While credulously quoting Feith’s opinion on the situation in Iraq, Politico declined to note that Feith was in charge of postwar planning after President Bush declared the fiasco to be “Mission Accomplished.” It did not go well.

Rather than being presented as an expert on how the president should manage the crisis in Iraq, Feith may be better remembered as he was once described by retired general Tommy Franks: “The dumbest fucking guy on the planet.”

Paul Wolfowitz

On Sunday, NBC’s Meet The Press invited former deputy secretary of defense Paul Wolfowitz to argue, essentially, that we should have stayed in Iraq for decades.

“We stuck with the Kurds through 20 years. Northern Iraq, Kurdistan’s a success story. We stuck with South Korea for 60 years. South Korea is a miracle story. But if we had walked away from South Korea in 1953, that country was a basketcase,” he said.

Wolfowitz is another odd choice for an Iraq expert, considering that — like most of the neoconservatives in the Bush administration’s Pentagon — he has a remarkable record of being wrong about almost everything related to the war.

It’s not like Wolfowitz doesn’t know that it was a catastrophe; when MSNBC’s Chuck Todd introduced him as the “architect” of the 2003 invasion during yet another talking-head appearance on Tuesday, Wolfowitz immediately pushed back.

“If I had been the architect, things would have been run very differently,” he insisted. “So, that’s not a correct label.”

Bill Kristol

Weekly Standard editor Bill Kristol has a long and well-earned reputation for being America’s least accurate pundit (non-Dick Morris division). But the nadir of his busted analysis centered around the Iraq War, for which he fully embraced the flawed case. Kristol claimed at various points that “American and alliance forces will be welcomed in Baghdad as liberators” and that “there’s almost no evidence” that the country’s Sunni and Shia populations might clash, among many, many other false assertions.
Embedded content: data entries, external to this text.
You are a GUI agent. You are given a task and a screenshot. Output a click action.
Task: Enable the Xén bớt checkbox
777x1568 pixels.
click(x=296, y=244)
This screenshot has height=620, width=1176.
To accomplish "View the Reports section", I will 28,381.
That still didn’t stop ABC’s This Week from inviting Kristol to analyze the current situation in Iraq. Unsurprisingly, he blamed President Obama:

“It’s a disaster made possible by our ridiculous and total withdrawal from Iraq in 2011,” he argued. Kristol added that President Obama was wrong when he declared the war was over.

“President Obama said two days before election day, in 2012, Iraq is on the path of defeat, the war in Iraq is over. That was enough to get him re-elected. Iraq is on the path of defeat. Neither is true. It’s a disaster for our country,” Kristol said.
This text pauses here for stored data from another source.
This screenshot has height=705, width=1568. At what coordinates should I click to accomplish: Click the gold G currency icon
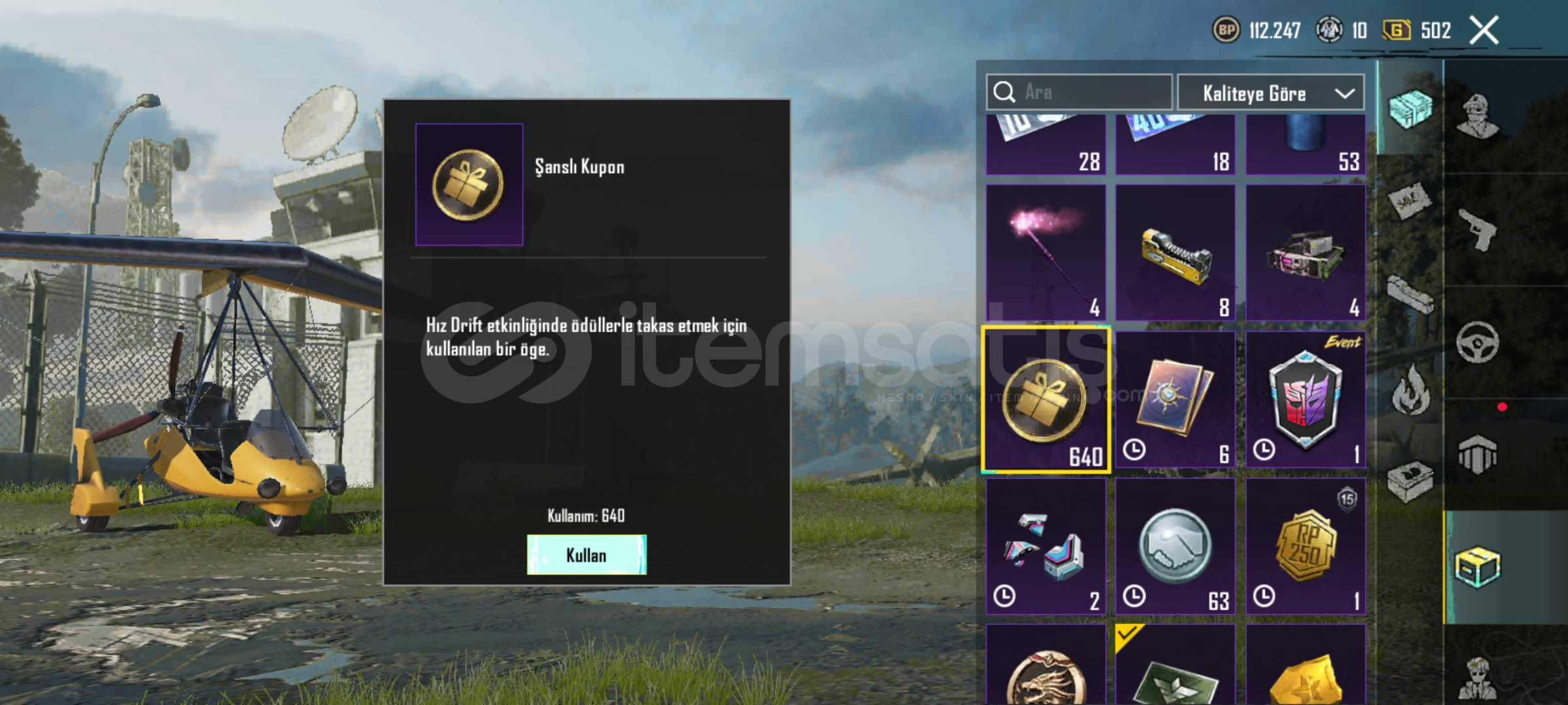[1397, 30]
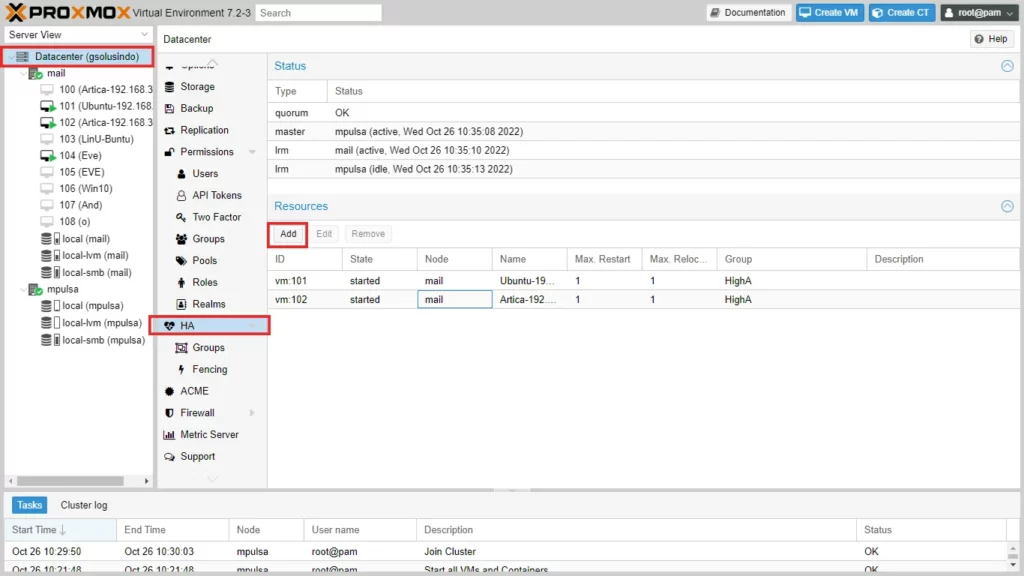1024x576 pixels.
Task: Collapse the Status panel with its chevron
Action: 1007,66
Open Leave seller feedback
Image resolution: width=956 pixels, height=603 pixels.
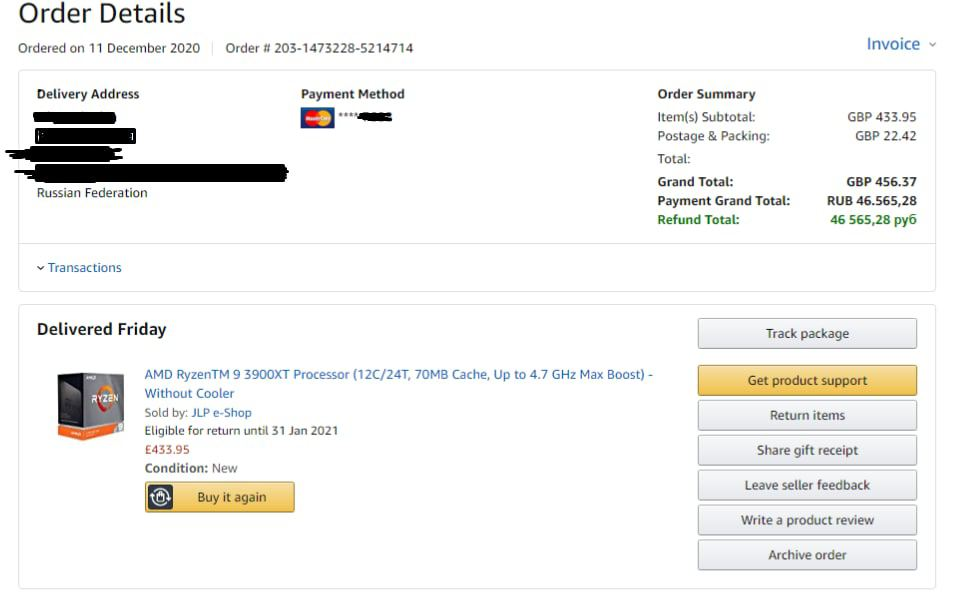(x=807, y=485)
Nevermind the fact that Kristol himself predicted that the conflict would “be a two-month war” — and declared it “won decisively and honorably” in April 2003.

John McCain

Perhaps no supporter of the Iraq War has been more shameless in his criticism of President Obama than his opponent in the 2008 presidential campaign, Senator John McCain (R-AZ).

“Lindsey Graham and John McCain were right,” the Arizona senator boasted of himself and his South Carolina colleague on the Senate floor. “Our failure to leave forces on Iraq is why Sen. Graham and I predicted this would happen.”
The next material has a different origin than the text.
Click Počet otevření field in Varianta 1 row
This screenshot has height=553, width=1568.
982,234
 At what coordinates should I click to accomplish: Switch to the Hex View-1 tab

“We had it won,” McCain later said during one of his many cable news appearances. “General Petraeus had the conflict won, thanks to the surge. If we had left a residual force behind, we would not be facing the crisis we are today. Those are fundamental facts … The fact is, we had the conflict won. We had a stable government … But the president wanted out, and now, we are paying a very heavy price. And I predicted it in 2011.”

As MSNBC’s All In with Chis Hayes recently illustrated, McCain doesn’t exactly have the best record on the topic. Much like Kristol, McCain was certain that Iraq had WMD, that Americans would be greeted as liberators, that the war would essentially pay for itself, and that sectarian violence in the country would never ignite: http://player.theplatform.com/p/2E2eJC/EmbeddedOffSite?guid=n_hayes_montage_140612

Don’t expect the Arizona Republican to evolve on the issue, by the way; he’s too busy knocking the president to bother attending Senate hearings on the crisis.